Comme ultime provocation, il avait dès 1821 composé lui-même son épitaphe en italien Arrigo Beyle Milanese Scrisse Amò Visse (« Henri Beyle. Milanais. Il écrivit, Il aima, Il vécut »). Méprisé et raillé par son siècle, il ne connaîtra qu'un succès posthume comme il l'avait prédit : « Je serai connu en 1880. Je serai compris en 1930 ».

Son nom de plume est inspiré d'une ville d'Allemagne « Stendal », lieu de naissance de l'historien d'art et archéologue renommé à l'époque Johann Joachim Winckelmann, mais surtout proche de l'endroit où Stendhal vécut en 1807-1808 un moment de grande passion avec Wilhelmine de Griesheim. Ayant ajouté un H pour germaniser encore le nom, il souhaitait que l'on prononce « Standhal ».
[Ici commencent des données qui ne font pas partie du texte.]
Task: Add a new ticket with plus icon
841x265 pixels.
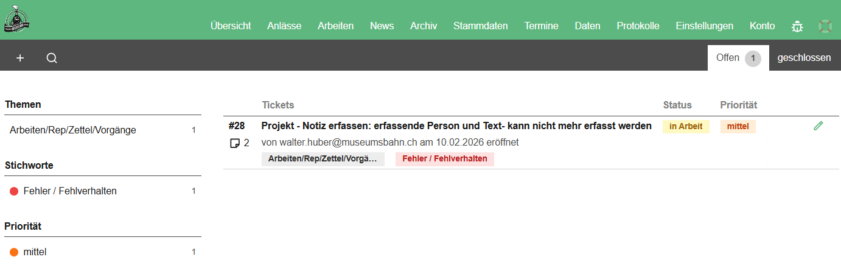Action: [20, 58]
Il a usé de très nombreux pseudonymes y compris dans ses œuvres intimes et sa correspondance. On en dénombre plus d’une centaine. Manière de se cacher, de se méfier du langage en tant que convention sociale ou désir d’être un autre : « Je porterais un masque avec plaisir ; je changerais de nom avec délices. » Il permet à Stendhal la pluralité des « moi », qui lui permet de se révolter contre une identité imposée du dehors. Avancer masqué lui permet d’être vrai. 

Romans principaux de Stendhal 

Le Rouge et le Noir
La Chartreuse de Parme
Lucien Leuwen 

Il a aussi écrit de très nombreux essais.